July 1, 2015

Three Poems By Andrew Hubbard: "Big John's Liquors, Joy Starke, The Veteran"



Andrew Hubbard recently moved back to Indiana after ten years in Houston, Texas.  He has had five books published, including, most recently, his first book of poetry, "Things That Get You," which was produced by Interactive Press






Big John’s Liquors


Near dark on a short November day,
Cold, hard rain pouring down
And the little liquor store
Bright, hot, full of dripping customers.


The man ahead of me at checkout
Was a homeless guy
With sunken cheeks
And a snarl of broken teeth


He had a stocking cap,
And to keep the rain off
A big sheet of clear plastic
With a slit cut for his head.


He was buying a pint of Popov vodka
And paying with coins
From a zippered coin purse
Embroidered with lions.


(I imagined the purse
Was a gift from his daughter,
Made in Girl Scouts 25 years ago
And carried with him
In his lonely, forgotten life ever since.)


He takes forever to pay
Counting dimes and pennies
With shaking hands,
And fingers bent weirdly at the first knuckle.


The girl behind the counter
Rolls her eyes and runs a hand
Through her short, crayola-pink hair.


I throw a dollar on the counter
And say, Put this toward his bill please.”

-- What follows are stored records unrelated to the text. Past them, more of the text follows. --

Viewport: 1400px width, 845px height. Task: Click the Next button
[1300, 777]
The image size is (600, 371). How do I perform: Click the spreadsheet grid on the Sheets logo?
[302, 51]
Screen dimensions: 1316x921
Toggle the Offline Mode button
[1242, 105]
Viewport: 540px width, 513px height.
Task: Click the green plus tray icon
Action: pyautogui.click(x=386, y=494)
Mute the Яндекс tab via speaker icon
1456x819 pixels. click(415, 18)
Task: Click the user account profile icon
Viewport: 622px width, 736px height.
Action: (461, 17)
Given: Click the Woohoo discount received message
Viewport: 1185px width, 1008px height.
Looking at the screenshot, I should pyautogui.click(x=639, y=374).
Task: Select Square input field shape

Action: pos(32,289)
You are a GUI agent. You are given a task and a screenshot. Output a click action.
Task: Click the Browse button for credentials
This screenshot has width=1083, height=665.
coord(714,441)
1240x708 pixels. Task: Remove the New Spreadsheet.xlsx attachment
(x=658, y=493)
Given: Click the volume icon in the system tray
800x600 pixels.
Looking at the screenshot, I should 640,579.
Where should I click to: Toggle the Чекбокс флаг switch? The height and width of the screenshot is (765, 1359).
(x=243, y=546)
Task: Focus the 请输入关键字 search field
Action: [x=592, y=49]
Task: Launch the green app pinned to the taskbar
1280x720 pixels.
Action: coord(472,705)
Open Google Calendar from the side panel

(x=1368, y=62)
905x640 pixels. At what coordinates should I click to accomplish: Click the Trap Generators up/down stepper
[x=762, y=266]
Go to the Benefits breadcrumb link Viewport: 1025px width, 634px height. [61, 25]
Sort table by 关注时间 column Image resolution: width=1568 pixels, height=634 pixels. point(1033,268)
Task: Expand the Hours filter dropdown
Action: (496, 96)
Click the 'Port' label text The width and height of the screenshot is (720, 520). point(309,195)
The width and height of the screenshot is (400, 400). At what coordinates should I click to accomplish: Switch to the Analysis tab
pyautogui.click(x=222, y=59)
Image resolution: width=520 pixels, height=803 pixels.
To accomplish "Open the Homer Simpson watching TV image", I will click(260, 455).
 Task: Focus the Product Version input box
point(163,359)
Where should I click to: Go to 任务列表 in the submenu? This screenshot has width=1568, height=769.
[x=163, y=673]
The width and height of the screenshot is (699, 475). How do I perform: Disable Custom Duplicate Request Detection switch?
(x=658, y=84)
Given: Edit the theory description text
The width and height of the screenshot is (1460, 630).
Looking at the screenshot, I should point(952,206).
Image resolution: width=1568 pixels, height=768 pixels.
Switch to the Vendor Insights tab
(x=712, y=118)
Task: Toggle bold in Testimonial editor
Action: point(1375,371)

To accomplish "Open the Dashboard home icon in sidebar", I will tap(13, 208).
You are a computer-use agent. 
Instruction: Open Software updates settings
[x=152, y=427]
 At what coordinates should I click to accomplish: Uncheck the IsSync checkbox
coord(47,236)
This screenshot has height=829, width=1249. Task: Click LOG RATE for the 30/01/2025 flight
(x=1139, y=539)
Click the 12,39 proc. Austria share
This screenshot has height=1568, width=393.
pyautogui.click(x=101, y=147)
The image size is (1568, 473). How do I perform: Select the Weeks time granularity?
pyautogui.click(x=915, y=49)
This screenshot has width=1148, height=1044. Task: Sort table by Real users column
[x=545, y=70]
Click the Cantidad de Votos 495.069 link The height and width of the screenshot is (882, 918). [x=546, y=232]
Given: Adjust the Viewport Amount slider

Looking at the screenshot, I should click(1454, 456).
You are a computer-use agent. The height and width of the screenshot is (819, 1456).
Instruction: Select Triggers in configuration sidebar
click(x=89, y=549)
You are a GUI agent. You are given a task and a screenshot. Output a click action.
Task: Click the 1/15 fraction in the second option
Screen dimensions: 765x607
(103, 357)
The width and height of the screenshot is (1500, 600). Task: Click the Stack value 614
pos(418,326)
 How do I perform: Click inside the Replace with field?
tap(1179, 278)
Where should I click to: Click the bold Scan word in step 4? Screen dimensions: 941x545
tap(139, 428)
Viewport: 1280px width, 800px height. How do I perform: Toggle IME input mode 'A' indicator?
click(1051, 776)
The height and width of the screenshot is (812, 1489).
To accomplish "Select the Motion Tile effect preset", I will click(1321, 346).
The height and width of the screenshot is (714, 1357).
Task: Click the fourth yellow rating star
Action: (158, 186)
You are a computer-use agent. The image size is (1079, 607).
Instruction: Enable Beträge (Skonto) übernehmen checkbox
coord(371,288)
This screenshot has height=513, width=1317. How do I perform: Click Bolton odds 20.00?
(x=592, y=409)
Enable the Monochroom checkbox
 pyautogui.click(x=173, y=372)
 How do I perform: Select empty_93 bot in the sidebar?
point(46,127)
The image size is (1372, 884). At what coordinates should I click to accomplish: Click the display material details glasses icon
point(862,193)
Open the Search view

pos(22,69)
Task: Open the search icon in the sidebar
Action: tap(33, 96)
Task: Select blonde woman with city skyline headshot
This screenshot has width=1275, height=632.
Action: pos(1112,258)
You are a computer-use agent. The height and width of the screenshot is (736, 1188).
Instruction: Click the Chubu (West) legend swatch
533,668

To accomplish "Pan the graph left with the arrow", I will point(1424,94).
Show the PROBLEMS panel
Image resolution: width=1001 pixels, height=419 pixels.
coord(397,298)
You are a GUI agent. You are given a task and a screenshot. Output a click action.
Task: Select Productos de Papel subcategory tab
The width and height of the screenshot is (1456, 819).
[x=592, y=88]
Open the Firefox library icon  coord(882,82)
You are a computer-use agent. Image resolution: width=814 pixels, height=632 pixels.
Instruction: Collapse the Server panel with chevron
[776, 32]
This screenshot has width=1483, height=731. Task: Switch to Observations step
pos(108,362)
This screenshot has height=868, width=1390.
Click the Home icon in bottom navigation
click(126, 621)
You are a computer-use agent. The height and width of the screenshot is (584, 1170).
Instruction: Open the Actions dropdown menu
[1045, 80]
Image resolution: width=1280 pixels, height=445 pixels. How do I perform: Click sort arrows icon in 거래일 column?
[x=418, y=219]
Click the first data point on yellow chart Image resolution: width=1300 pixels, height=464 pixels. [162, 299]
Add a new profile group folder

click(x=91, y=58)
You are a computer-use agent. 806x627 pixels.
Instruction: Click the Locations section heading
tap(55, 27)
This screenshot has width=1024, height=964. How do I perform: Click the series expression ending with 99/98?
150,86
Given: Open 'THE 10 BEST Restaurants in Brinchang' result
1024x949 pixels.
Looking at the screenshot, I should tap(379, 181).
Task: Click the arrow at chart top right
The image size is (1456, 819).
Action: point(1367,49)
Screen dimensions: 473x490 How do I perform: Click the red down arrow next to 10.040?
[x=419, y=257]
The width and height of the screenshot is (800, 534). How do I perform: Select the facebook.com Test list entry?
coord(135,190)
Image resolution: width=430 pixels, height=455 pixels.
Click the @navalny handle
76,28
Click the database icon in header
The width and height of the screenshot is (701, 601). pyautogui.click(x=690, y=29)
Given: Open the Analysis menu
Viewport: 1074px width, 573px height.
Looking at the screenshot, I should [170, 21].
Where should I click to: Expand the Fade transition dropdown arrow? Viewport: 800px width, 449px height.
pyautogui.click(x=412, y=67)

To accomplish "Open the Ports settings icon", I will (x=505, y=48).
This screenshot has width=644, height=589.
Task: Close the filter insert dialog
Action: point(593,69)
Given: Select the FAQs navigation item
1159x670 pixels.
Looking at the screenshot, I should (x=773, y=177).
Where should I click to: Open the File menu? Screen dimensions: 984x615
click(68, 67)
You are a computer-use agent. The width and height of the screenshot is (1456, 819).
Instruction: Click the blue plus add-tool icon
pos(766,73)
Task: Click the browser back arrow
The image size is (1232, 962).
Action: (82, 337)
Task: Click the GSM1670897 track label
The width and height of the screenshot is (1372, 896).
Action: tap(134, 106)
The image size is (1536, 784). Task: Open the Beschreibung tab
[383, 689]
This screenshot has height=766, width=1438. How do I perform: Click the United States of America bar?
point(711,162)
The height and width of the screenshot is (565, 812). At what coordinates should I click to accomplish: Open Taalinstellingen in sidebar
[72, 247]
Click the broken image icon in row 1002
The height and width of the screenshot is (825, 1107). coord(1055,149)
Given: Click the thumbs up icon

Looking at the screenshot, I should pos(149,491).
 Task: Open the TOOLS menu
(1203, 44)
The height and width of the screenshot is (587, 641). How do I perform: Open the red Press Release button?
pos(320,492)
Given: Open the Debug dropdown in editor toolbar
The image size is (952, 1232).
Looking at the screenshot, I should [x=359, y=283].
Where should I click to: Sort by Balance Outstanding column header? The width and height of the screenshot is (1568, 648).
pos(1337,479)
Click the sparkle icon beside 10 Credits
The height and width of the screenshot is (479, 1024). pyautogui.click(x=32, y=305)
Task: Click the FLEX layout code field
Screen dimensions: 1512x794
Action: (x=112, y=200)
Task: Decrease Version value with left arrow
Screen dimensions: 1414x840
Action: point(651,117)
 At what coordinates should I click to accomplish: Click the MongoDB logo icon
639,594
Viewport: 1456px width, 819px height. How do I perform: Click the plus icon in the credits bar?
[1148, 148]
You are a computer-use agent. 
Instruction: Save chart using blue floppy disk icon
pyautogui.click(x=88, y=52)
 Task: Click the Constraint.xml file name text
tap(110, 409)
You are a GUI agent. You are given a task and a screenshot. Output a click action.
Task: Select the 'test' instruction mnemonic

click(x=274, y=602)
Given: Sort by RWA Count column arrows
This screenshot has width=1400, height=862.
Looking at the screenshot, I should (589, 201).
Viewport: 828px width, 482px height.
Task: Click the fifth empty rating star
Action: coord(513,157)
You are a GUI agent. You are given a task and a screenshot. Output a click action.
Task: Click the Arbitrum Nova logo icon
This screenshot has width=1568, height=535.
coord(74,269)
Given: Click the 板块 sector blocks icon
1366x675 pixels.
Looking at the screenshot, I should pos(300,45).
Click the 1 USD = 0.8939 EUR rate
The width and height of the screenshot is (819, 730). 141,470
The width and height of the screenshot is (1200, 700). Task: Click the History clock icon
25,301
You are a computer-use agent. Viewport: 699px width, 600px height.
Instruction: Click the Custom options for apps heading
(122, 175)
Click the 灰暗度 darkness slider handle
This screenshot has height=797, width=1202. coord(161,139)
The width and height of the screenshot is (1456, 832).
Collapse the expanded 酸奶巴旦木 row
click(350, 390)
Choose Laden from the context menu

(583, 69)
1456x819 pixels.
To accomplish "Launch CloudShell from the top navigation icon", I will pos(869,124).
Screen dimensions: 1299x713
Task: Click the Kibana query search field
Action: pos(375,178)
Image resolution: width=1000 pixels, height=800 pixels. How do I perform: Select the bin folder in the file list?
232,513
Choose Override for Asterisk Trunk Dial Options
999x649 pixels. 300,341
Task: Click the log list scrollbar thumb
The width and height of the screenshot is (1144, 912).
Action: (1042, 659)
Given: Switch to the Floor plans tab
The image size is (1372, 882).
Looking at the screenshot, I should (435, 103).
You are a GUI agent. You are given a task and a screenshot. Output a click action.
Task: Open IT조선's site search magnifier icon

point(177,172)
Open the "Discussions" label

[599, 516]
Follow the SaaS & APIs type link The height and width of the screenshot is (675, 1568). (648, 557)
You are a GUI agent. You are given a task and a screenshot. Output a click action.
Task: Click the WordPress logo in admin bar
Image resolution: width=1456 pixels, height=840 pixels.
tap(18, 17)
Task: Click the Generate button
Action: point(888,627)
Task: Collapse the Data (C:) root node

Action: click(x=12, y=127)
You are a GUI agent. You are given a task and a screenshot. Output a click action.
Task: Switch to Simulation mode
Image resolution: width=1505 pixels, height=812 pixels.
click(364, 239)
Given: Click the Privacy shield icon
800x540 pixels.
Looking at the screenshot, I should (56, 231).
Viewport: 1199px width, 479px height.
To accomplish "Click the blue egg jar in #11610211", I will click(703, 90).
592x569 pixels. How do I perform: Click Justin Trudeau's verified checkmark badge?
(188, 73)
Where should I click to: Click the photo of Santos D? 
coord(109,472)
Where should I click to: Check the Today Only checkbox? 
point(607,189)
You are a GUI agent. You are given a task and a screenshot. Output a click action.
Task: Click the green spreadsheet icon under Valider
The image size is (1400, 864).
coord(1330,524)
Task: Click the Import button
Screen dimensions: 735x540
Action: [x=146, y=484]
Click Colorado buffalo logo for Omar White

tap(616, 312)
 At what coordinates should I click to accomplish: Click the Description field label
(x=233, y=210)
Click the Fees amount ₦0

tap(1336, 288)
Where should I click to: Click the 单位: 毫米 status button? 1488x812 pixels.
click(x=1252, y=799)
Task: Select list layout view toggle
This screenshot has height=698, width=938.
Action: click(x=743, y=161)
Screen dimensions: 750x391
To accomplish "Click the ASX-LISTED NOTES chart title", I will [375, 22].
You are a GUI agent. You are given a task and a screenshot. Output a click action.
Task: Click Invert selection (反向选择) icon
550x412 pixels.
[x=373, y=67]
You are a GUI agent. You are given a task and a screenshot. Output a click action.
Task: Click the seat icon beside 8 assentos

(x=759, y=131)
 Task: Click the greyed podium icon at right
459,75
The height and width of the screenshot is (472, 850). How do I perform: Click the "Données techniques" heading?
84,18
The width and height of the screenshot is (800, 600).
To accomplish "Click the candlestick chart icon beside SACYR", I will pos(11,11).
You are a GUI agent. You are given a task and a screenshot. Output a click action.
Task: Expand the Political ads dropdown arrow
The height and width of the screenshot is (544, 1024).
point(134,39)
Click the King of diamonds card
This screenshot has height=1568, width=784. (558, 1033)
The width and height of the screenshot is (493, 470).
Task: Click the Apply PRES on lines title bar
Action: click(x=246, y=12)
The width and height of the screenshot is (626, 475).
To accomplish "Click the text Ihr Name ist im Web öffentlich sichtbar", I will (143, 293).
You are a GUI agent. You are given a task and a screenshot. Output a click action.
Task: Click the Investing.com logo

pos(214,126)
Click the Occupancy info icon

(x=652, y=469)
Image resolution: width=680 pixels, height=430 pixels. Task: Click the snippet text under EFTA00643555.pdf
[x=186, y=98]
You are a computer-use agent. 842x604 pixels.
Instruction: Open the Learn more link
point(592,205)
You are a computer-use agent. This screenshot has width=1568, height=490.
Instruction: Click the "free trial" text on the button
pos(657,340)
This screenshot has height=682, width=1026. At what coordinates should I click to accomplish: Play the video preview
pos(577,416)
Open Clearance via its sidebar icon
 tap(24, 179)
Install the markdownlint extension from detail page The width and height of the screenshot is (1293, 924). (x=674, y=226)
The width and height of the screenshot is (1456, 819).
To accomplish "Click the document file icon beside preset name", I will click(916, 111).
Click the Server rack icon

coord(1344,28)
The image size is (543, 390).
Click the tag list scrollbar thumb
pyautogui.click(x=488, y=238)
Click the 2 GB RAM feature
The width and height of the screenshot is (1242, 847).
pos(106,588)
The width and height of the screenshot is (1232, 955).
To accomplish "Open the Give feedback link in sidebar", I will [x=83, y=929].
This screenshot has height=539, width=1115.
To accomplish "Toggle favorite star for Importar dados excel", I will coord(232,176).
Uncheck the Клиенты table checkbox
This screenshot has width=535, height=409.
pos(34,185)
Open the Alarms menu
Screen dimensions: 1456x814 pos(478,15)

She looks at me with such a mix of emotions
They cancel each other out and it’s just a look.


He looks at me and doesn’t know what to say.
I look at him and don’t know what to say either.


Eventually he mumbles something
That might be “thank you” to the floor
And shuffles out into the rain
With the so-precious bottle.



Joy Starke


Joy takes her pills at night…
So many the bottles fill
A whole shelf in the plastic medicine cabinet
(Another shelf is pills in push-out sheets.)


She coughs herself to sleep
And coughing, wakes at one or two
With bladder pressure supreme.
She limps desperately to the toilet
And usually makes it.


She coughs herself awake
And dresses for work:
The underwear’s a struggle
And eggplant breasts
Squash to pumpkin thighs
When the shoes have to go on.


Then it’s two buses
And a long, grim walk
To her job of filing
At the Fishing License Bureau.


By noon she has a headache
And at two her back starts in.


In the cold and dark
Joy does the bus rides in reverse.


At home she sprinkles hot sauce
On a can of ravioli and thinks
Her name is the worst joke ever made.





The Veteran


My hometown has a park,
A rectangle ruled North by South
A hundred yards wide; a thousand yards long.


It’s flanked by the usual small-city streets
And the usual small-city shops.


At one end stands the usual World War II monument
Of a soldier charging forward, foot raised, bayonet fixed.


At the other end, something new
A Vietnam memorial:  a polished granite column
With names inscribed, a lot of names.


Otherwise, the park looks about the same
As when my mother brought me here
With peanut butter sandwiches and oatmeal cookies
And I played marbles or tag with the other kids.


I walk very slowly,
Many parts of me hurt,
And some are missing.


The park looks the same
But it doesn’t feel the same.


I know why of course
You see things through the sum
Of your experiences, and I’ve had quite a few
Since I was here last.


A motorcycle backfires
And I jump convulsively.
I stand still minute after minute
Until my heart slows down.


Along the park border I see two men
Beginning to put up Christmas decorations.
That hasn’t changed, and it’s a comfort.


The green, slatted benches
Are still here, seamed with initials
Of couples by the hundred.
I can make out one:
JH and Jen April 9.
No year.  Of course not.
When you’re the age to carve on park benches
There is only one year:  this one.


A hundred yards further, the next bench
Holds a curiosity—an old man
Wrapped in an overcoat ten sizes too large
Sound asleep, back to me, one leg bent,
One very straight, maybe a prosthesis.


Back in the day he would have been called a vagrant
And thrown in jail.
Now his sort
Is multiplying everywhere.


A squirrel bustles up,
Stops in front of him,
And sits up.  
Never has a ragged lump of destitution
Been stared at so long and hard.


I stop and try to get into the squirrel’s head
It’s easy:
He’s evaluating the guy
As a potential source of peanuts.


I am swept with admiration
For one whose universe
Is so simple and guileless.


I walk as quickly as I can
To the street, across it, and to a shop
Coming back with a big bag of peanuts.


I can’t help grinning
At being a god-like provider
Of wealth and happiness
To one so beautiful and direct.


The squirrel’s gone
But I expected that.


I fling peanuts all around me
Lavishly.  I know he’ll find them.
And I think:

He’s doing more for me

Than I am for him.


Meanwhile, the man has not moved
Any more than the statues
And I think perhaps he is a third monument
Although to what, exactly, I am not sure.